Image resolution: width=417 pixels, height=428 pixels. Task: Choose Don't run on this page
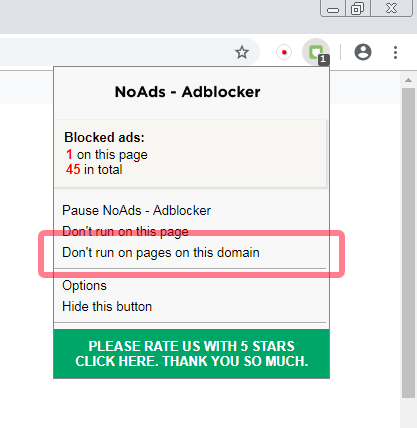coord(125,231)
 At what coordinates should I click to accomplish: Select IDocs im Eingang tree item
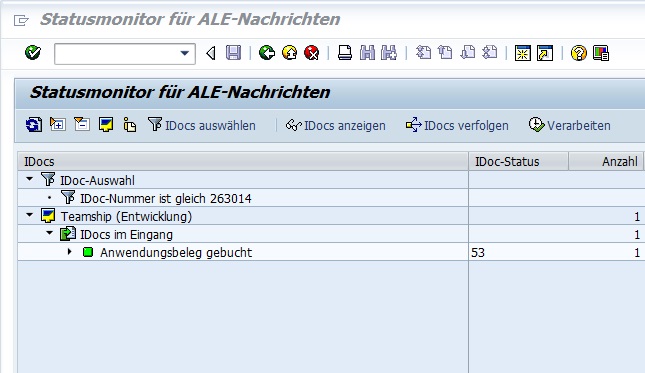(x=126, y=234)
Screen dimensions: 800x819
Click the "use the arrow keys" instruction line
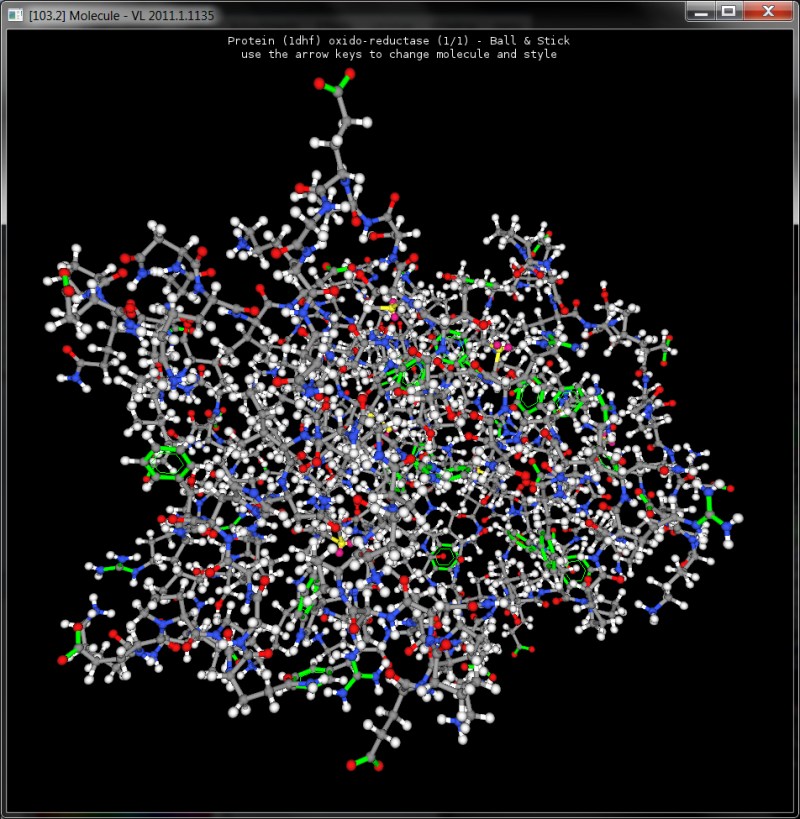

^^^^^^^^

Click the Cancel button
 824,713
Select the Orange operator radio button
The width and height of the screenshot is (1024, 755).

^^^^^^^^

> _Exercise prompt_: Send back exactly the lines of the listing above starting at the one with "Select the Orange operator radio button" and ending at the one with "The width and", inclusive, and no others.

> _Exercise answer_:
Select the Orange operator radio button
The width and height of the screenshot is (1024, 755).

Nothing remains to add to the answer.